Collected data
──────────────────────────────
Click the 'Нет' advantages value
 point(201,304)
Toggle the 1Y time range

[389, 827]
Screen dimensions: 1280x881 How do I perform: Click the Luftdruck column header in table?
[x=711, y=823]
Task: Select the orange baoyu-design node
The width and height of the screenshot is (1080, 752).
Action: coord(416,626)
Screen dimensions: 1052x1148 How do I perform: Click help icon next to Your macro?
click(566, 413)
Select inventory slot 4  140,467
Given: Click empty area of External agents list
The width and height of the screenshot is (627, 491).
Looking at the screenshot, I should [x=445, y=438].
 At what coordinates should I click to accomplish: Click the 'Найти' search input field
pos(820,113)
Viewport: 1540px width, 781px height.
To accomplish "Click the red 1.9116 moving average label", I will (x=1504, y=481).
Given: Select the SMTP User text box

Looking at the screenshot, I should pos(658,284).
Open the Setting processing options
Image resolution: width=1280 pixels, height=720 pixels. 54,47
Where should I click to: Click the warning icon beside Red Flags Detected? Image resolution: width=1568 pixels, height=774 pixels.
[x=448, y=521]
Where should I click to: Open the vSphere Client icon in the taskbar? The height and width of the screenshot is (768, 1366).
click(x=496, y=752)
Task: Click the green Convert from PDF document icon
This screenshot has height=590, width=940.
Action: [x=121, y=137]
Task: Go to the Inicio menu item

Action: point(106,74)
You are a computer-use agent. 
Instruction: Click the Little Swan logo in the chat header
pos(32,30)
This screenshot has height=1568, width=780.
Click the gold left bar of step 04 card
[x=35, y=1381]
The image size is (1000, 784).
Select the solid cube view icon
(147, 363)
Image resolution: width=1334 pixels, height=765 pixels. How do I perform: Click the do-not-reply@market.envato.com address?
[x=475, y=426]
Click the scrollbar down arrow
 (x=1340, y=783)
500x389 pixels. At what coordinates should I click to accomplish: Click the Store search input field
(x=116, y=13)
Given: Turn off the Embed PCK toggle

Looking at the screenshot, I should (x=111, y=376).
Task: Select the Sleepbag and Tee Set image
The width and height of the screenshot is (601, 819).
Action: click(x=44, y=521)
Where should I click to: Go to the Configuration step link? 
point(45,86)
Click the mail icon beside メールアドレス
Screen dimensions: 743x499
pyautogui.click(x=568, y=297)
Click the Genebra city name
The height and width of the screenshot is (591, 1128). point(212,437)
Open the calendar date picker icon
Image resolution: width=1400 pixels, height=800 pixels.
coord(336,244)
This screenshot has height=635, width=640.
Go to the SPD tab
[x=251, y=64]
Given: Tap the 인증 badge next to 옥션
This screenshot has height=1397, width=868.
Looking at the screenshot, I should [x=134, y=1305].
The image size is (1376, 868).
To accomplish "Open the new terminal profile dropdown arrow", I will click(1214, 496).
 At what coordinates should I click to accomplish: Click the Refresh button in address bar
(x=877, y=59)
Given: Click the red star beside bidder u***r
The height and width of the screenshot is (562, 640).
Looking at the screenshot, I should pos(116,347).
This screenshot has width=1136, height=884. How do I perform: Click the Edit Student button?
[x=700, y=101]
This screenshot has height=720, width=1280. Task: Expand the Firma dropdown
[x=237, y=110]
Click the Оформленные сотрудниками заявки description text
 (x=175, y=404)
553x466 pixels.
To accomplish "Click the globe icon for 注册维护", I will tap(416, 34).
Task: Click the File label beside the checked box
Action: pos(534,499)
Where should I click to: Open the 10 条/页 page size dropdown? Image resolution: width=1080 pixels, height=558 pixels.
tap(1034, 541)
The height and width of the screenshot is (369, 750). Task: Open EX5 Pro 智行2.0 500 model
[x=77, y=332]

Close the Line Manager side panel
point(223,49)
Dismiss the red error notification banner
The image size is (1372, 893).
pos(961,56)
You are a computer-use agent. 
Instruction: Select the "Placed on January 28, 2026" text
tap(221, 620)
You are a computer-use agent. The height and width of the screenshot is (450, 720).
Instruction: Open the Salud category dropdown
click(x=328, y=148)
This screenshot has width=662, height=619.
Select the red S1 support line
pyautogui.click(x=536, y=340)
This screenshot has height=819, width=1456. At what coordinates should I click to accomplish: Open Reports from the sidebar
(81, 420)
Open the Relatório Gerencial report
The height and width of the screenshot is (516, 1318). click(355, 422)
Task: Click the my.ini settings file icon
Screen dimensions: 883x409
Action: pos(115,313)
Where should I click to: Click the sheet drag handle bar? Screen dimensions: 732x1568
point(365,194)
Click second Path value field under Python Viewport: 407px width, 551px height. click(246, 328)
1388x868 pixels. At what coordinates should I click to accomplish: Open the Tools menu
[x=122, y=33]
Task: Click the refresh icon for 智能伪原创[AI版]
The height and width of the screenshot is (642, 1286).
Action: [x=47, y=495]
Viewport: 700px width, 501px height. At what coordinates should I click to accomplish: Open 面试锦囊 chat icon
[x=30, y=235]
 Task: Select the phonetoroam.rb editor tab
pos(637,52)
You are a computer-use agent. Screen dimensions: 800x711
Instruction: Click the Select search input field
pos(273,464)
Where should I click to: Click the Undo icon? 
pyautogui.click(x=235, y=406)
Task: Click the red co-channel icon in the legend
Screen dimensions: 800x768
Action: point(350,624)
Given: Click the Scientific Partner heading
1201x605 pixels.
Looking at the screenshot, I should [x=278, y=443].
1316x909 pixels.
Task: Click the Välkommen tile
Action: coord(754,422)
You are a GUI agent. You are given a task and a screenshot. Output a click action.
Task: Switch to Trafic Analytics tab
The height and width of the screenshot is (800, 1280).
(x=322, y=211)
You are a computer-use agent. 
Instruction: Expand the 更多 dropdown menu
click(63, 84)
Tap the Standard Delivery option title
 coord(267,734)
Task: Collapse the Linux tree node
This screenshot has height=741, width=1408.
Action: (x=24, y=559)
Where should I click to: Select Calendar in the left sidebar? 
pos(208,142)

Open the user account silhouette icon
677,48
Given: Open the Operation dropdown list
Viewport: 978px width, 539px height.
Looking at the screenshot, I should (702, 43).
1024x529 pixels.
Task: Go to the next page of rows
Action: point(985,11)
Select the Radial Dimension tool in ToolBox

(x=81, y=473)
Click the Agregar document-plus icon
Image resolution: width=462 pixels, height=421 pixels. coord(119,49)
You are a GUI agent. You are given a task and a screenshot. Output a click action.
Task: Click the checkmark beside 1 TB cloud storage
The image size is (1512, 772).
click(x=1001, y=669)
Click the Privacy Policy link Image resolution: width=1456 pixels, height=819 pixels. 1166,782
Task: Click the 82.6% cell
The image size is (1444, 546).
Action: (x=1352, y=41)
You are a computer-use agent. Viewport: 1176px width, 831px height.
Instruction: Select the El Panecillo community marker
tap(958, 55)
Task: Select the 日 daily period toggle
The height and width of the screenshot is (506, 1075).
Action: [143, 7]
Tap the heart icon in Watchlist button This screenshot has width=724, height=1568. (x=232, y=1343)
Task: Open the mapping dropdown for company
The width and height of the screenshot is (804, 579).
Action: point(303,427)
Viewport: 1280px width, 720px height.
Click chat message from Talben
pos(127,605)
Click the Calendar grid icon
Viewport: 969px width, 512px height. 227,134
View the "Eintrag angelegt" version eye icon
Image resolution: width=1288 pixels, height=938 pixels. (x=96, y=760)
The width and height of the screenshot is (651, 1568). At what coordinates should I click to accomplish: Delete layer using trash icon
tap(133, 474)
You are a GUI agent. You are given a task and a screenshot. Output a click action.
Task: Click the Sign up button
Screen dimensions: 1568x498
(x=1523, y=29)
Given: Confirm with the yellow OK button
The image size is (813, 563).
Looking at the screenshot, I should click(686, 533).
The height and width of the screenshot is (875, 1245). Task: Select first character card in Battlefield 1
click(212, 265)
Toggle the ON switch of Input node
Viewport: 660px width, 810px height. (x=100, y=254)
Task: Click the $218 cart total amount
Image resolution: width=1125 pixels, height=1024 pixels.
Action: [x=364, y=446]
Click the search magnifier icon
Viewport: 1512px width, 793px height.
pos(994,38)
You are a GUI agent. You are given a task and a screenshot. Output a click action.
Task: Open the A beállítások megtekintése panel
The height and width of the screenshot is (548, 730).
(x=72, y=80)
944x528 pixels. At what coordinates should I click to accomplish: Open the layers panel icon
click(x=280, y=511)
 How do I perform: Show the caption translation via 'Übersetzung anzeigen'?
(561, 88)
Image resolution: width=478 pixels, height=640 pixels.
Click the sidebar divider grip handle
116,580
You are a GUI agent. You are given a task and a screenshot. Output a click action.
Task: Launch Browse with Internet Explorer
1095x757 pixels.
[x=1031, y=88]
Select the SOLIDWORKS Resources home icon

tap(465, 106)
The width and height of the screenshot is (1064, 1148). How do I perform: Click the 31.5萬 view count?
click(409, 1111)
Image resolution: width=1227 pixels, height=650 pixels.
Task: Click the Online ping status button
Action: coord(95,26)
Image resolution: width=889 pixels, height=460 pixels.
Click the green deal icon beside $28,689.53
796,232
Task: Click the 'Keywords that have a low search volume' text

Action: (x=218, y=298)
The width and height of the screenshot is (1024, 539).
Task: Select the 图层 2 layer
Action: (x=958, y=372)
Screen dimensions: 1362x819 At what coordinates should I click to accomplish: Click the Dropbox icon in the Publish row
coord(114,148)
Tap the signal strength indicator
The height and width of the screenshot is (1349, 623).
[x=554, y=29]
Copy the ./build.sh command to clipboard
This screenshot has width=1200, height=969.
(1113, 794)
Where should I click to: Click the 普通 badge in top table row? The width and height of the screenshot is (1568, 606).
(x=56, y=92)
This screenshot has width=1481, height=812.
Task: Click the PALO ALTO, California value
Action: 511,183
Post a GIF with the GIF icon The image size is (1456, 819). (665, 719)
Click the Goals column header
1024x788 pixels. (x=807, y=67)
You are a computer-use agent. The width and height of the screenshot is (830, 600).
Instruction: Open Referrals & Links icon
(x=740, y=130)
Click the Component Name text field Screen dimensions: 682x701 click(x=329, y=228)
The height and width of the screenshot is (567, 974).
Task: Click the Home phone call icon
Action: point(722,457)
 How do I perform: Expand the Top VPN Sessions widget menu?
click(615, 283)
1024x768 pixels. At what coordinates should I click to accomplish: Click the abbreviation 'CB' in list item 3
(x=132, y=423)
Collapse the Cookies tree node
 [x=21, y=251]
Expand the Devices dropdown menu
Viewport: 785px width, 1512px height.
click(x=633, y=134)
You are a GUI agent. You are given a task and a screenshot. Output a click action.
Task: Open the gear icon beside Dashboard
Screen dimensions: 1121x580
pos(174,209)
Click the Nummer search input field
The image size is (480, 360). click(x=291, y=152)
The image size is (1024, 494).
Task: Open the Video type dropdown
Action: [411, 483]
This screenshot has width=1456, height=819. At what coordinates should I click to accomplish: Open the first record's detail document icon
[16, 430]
──────────────────────────────
_TASK OBJECTIVE_
Set down, from the entries above, exactly the lines from the one with "The height and width of the screenshot is (642, 1286)." up to and including the one with "Given: Open the Operation dropdown list", and no other lines.

_SOLUTION FOR THIS EXERCISE_
The height and width of the screenshot is (642, 1286).
Action: [x=47, y=495]
Viewport: 700px width, 501px height. At what coordinates should I click to accomplish: Open 面试锦囊 chat icon
[x=30, y=235]
 Task: Select the phonetoroam.rb editor tab
pos(637,52)
You are a computer-use agent. Screen dimensions: 800x711
Instruction: Click the Select search input field
pos(273,464)
Where should I click to: Click the Undo icon? 
pyautogui.click(x=235, y=406)
Task: Click the red co-channel icon in the legend
Screen dimensions: 800x768
Action: point(350,624)
Given: Click the Scientific Partner heading
1201x605 pixels.
Looking at the screenshot, I should [x=278, y=443].
1316x909 pixels.
Task: Click the Välkommen tile
Action: coord(754,422)
You are a GUI agent. You are given a task and a screenshot. Output a click action.
Task: Switch to Trafic Analytics tab
The height and width of the screenshot is (800, 1280).
(x=322, y=211)
You are a computer-use agent. 
Instruction: Expand the 更多 dropdown menu
click(63, 84)
Tap the Standard Delivery option title
 coord(267,734)
Task: Collapse the Linux tree node
This screenshot has height=741, width=1408.
Action: (x=24, y=559)
Where should I click to: Select Calendar in the left sidebar? 
pos(208,142)

Open the user account silhouette icon
677,48
Given: Open the Operation dropdown list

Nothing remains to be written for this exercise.